Community development financial institution credit unions are making friends and making money.

Credit unions have a mission to help struggling members and a need to protect their own viability with prudent underwriting. That’s often seen as a tension, but it doesn’t have to be, say leaders of credit unions participating in the Community Development Financial Institution program. CDFI status allows CUs to have it both ways.

Consider what happened recently when CUES member Brice Yocum, CSME, CCE, CEO of $280 million Tucoemas Federal Credit Union, Visalia, California, needed a haircut. His young barber, Cris, was excited because he had just received his first credit card and would be able to make needed purchases. But he was less than thrilled with the 24% interest rate he would be charged on unpaid balances. 

So Yocum told Cris about a Tucoemas FCU Visa card that offered a fixed rate as low as 10.99% and would never be higher than 18%. He also told him about a checking account that would pay Cris money rather than charge him as his current bank did. He went on to inform Cris that he could qualify for a $250 bonus by joining the CU’s Pathways program, a financial well-being outreach it had recently started, Yocum recalls. If Cris stuck with it for six months, building better habits and accomplishing goals, he could earn another $250, Yocum explained.  Cris was delighted and decided to join Tucoemas FCU, Yocum reports. 
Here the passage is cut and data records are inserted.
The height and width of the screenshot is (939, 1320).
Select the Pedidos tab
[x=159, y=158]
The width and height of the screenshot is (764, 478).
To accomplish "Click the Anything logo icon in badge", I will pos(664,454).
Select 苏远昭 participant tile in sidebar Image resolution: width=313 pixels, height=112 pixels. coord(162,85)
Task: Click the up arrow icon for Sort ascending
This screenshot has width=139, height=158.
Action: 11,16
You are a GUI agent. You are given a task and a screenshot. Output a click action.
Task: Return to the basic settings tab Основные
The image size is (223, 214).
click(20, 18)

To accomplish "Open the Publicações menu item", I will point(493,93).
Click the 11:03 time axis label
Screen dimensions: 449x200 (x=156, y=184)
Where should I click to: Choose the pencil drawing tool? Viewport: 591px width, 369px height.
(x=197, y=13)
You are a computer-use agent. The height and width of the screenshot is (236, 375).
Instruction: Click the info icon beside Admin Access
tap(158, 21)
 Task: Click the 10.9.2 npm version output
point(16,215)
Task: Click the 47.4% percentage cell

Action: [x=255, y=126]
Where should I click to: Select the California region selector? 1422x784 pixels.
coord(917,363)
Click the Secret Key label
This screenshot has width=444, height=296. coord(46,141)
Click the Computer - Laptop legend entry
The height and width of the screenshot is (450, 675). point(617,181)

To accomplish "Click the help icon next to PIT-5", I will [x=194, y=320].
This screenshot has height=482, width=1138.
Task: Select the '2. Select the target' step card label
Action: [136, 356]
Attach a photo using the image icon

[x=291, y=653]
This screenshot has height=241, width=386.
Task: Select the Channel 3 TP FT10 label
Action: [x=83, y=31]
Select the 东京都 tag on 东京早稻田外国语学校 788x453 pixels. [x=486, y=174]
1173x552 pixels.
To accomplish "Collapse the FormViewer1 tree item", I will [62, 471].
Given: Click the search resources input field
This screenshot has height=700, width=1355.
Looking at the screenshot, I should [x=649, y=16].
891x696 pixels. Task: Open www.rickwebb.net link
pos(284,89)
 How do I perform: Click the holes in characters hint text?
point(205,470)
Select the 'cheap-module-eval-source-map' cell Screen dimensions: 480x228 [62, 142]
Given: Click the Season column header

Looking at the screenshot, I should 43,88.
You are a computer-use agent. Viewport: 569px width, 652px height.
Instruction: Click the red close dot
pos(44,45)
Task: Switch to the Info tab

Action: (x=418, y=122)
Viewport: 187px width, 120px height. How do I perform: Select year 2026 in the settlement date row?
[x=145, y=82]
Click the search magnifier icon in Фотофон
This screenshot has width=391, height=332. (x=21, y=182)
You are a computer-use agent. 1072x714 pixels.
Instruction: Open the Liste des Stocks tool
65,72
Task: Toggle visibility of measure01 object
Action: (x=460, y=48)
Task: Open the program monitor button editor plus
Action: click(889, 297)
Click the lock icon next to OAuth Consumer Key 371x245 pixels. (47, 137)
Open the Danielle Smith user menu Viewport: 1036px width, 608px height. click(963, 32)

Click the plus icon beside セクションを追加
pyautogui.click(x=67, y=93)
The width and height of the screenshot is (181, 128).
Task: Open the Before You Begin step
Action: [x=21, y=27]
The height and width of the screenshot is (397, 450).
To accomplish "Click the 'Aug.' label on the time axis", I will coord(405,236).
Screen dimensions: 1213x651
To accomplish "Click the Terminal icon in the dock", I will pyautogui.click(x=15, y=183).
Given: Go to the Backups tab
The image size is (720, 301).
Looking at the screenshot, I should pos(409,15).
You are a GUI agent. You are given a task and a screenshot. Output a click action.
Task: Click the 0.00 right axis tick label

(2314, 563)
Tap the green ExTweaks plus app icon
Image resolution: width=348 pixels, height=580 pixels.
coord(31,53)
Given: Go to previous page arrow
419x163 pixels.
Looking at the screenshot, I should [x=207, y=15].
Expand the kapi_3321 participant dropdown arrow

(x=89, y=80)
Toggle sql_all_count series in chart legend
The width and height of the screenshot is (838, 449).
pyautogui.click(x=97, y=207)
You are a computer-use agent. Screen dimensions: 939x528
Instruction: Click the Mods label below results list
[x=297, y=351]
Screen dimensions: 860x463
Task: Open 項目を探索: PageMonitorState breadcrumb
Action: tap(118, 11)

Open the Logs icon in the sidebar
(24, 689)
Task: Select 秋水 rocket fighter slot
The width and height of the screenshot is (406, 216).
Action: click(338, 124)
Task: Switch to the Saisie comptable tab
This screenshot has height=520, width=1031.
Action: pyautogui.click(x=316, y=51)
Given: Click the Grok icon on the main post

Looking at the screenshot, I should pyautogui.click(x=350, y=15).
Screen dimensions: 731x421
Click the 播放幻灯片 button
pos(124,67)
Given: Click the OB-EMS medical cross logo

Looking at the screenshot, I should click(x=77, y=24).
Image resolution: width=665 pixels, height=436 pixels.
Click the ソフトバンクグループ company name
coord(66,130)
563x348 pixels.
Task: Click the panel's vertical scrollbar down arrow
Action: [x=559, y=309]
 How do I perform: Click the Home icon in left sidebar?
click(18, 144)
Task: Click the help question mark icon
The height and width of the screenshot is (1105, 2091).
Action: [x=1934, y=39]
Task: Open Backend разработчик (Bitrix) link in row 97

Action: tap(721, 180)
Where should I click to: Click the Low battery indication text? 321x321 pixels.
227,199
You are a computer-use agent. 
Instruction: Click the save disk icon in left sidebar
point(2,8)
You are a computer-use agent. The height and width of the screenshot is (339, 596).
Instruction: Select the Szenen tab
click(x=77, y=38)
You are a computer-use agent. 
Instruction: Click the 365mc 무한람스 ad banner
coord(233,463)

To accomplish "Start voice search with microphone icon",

“We couldn’t have had that conversation in 2016,” Yocum observes. “He wouldn’t have met our underwriting standards. We couldn’t have helped him.”

What happened since 2016 was that Tucoemas FCU changed its strategy and added CDFI certification. The CU changed its thinking and became a functioning community development financial institution before it became an accredited CDFI under the program operated by the U. S. Treasury Department in 2018, Yocum explains. 

“We were already meeting their standards,” he adds, “and we didn’t join primarily for the money. We wanted our community to see that we were part of a more enlightened approach to risk management in impoverished areas. We had already made the pivot.” The CU received a $674,000 grant from the CDFI Fund in 2019.

Risk Pricing

That was good for people in impoverished Tulare County, which Tucoemas FCU serves, but what about the financial performance of the CU? Taking more risk and pricing it right is a win-win situation, Yocum insists. Average loan yields are up almost 200 basis points, he notes, adding that it’s both good social policy and good business.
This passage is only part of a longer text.